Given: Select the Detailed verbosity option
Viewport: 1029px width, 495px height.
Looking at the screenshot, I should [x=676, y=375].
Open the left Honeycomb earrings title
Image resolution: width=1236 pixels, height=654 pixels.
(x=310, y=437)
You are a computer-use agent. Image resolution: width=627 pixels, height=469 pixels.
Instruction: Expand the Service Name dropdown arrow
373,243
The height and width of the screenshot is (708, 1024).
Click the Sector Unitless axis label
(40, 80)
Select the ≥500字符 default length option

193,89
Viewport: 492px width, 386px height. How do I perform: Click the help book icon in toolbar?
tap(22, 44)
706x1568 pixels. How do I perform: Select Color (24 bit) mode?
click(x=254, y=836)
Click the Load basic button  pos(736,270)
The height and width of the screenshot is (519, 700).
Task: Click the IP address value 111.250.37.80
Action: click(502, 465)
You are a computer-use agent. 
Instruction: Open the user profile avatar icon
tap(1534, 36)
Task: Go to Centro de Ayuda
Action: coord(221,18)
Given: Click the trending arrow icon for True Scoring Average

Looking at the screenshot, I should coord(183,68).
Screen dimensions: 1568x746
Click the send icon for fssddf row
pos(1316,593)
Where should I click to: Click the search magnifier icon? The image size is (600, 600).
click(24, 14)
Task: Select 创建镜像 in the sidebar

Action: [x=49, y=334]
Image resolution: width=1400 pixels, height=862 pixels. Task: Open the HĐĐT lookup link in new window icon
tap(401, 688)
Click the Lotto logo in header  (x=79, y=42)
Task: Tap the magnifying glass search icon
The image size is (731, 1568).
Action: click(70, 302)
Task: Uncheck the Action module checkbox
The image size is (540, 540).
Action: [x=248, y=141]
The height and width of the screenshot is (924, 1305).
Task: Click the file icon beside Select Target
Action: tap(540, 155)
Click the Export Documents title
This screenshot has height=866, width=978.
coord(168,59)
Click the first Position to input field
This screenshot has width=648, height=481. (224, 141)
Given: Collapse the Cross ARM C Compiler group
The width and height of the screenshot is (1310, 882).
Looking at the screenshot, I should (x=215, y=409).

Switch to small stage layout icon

|---|

- [About this task]
Where a line of the records has the string "computer", copy that line.

- [Problem solution]
You are a computer-use agent. Image resolution: width=627 pixels, height=469 pixels.
You are a computer-use agent. 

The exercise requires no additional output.